- _Stored data entries_:

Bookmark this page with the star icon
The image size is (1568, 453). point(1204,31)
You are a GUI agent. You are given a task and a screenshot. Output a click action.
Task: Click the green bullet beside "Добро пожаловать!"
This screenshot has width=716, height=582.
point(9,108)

- _Work instruction_:
The entries above should be set down again exactly as they appear.

- _Answer below_:
Bookmark this page with the star icon
The image size is (1568, 453). point(1204,31)
You are a GUI agent. You are given a task and a screenshot. Output a click action.
Task: Click the green bullet beside "Добро пожаловать!"
This screenshot has width=716, height=582.
point(9,108)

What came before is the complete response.